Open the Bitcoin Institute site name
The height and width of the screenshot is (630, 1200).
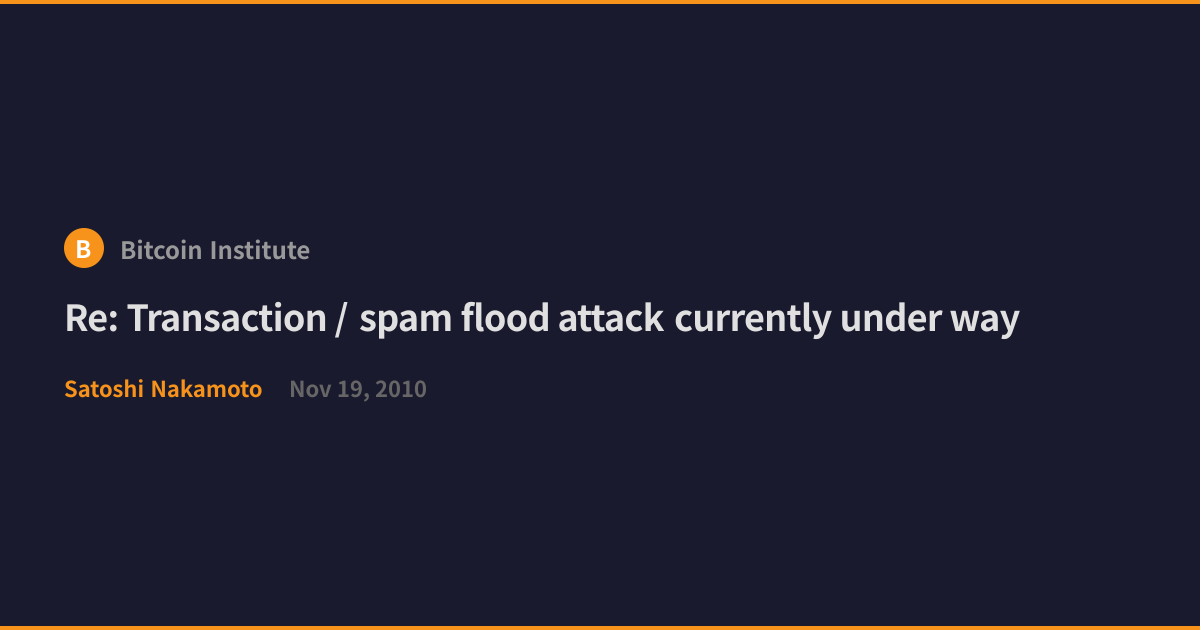click(215, 250)
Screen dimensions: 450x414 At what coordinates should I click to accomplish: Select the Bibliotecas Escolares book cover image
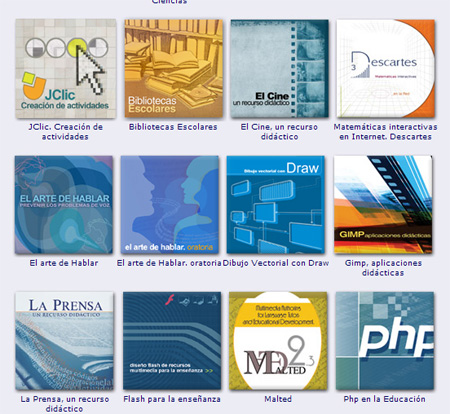pos(173,68)
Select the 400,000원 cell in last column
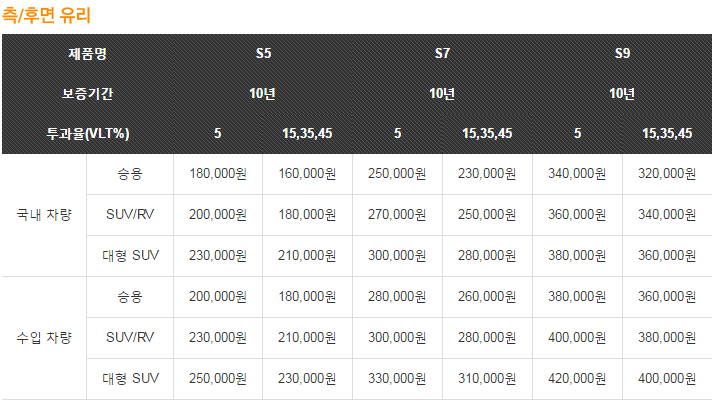The height and width of the screenshot is (414, 714). tap(667, 378)
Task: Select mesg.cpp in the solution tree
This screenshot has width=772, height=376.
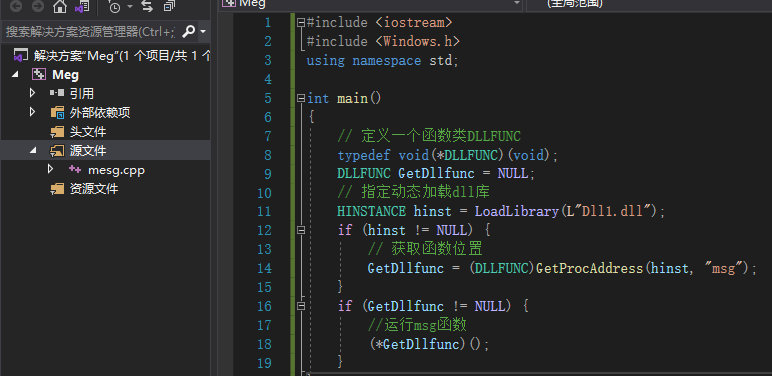Action: (116, 170)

——————

[What the task asks]: Repeat the material verbatim. Do not carry over any picture.

[Solution to this exercise]:
Open the Bitcoin Institute site name
The height and width of the screenshot is (630, 1200).
click(215, 250)
Screen dimensions: 450x414 At what coordinates should I click to accomplish: Select the Bibliotecas Escolares book cover image
pos(173,68)
Select the 400,000원 cell in last column
The height and width of the screenshot is (414, 714). tap(667, 378)
Task: Select mesg.cpp in the solution tree
This screenshot has width=772, height=376.
Action: (116, 170)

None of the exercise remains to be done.